# Valuation Tool 

In [69]:
from sklearn.datasets import load_boston
from sklearn.metrics import mean_squared_error
from sklearn.linear_model import LinearRegression
import pandas as pd
import numpy as np

In [70]:
data = load_boston()
boston_data = pd.DataFrame(data=data.data, columns=data.feature_names)
boston_data['PRICE'] = data.target
bos_feature = pd.DataFrame(data=data.data, columns=data.feature_names)

In [71]:
# But in our analysis we found that INDUS and AGE are not desirable .
bos_feature = bos_feature.drop(['INDUS', 'AGE'], axis=1)

In [72]:
bos_feature.head()

Unnamed: 0,CRIM,ZN,CHAS,NOX,RM,DIS,RAD,TAX,PTRATIO,B,LSTAT
0,0.00632,18.0,0.0,0.538,6.575,4.09,1.0,296.0,15.3,396.9,4.98
1,0.02731,0.0,0.0,0.469,6.421,4.9671,2.0,242.0,17.8,396.9,9.14
2,0.02729,0.0,0.0,0.469,7.185,4.9671,2.0,242.0,17.8,392.83,4.03
3,0.03237,0.0,0.0,0.458,6.998,6.0622,3.0,222.0,18.7,394.63,2.94
4,0.06905,0.0,0.0,0.458,7.147,6.0622,3.0,222.0,18.7,396.9,5.33


In [73]:
# Now the target values 
log_prices = np.log(data.target)
type(log_prices)

numpy.ndarray

In [74]:
print("Shape of target values ",log_prices.shape," and shape of features",bos_feature.shape)

Shape of target values  (506,)  and shape of features (506, 11)


In [75]:
# Since the shape of target value array was 1D inorder to convert it to 2D we transformed it to a DataFrame 
target = pd.DataFrame(data=log_prices, columns=['PRICE'])
print(target.shape)

(506, 1)


## Explanation 

Now in order to create a tool where we would be supplying custom data , we have to create an array and supply the data in the same format as it is there in the features . 

By training our model we will have the $\theta$ values we just have to supply the values of the parameters that is NOX, CHAS , RM ...so on . They must be supplied in the same order as appearing in bos_feature . 

Since the prediction depends on this: $\hat y$ = $\theta_1.CRIM + \theta_2.ZN + \theta_3.CHAS....\theta_{11}.LSTAT $ 

In [76]:
# Therefore in order to supply the data we need an array of the same shape as that of features .But one may ask
# why (1, 11) whereas bos_features has (506, 11) that is because we only evaluate one set of values at a time .
# 506 is the no. of rows , we need only 1 row of value at a time .

property_stats = np.ndarray(shape=(1, 11))

# Now we supply the values of the parameters .

# we are here supplying the mean since the crime rate of an area is always not known incase it's known replace it
# with that value .Here we use mean value for all parameters since we are just testing it .

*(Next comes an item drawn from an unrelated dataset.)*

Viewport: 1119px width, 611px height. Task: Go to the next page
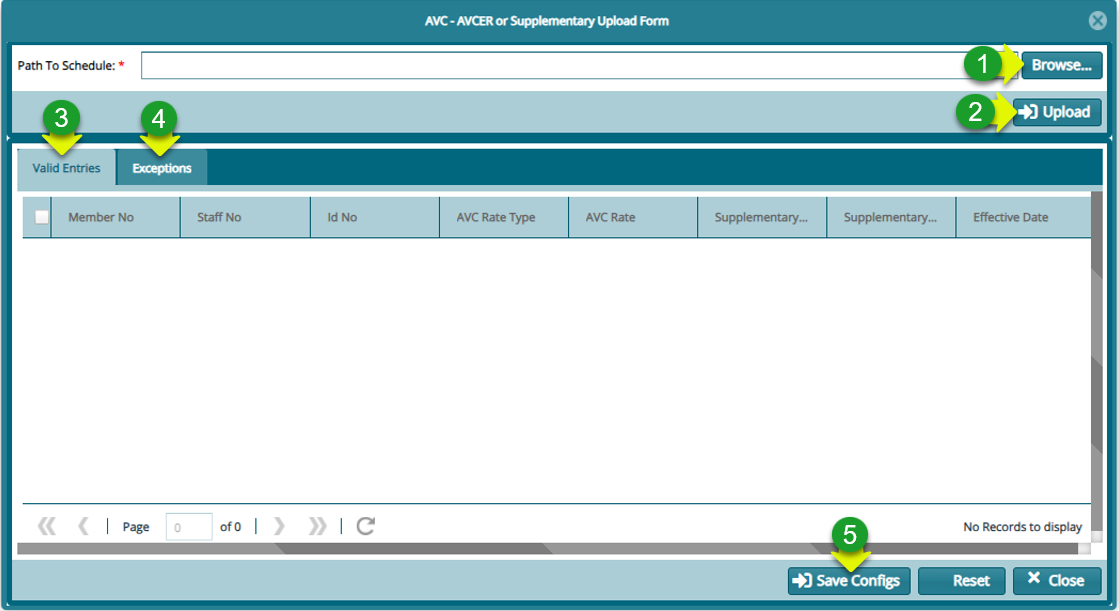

property_stats[0][0] = bos_feature['CRIM'].mean()   
property_stats[0][0] = bos_feature['ZN'].mean()
property_stats[0][0] = bos_feature['CHAS'].mean()

# We can supply all of them at once rather than the above method .Since bos_features.mean() is a series object
# which returns the mean value of all the features as a series object,it has an attribute .values() which gives  
# us only the mean values of all properties .
# We reshaped it coz our features has 11 columns whereas our bos_feature.mean().values had 0 columns but 11 rows
# by reshaping we made it 1 row and 11 columns .

property_stats = bos_feature.mean().values.reshape(1, 11)

## What are we doing ?

Now we just prepopulated our property_stats array with the mean values of their respective features , since it is not possible for a person to know the exact values of all the parameters . When a person is looking for a house and wants to know it's value he or she just has a handful of features whose values are known to them , say the no. of rooms or whether the house is near a river bed or not etc .

We'll just overwrite the values provided by the person using our valuation tool with the mean values already present in property_stats array .

In [77]:
# But at first we need the theta values , so we train our model .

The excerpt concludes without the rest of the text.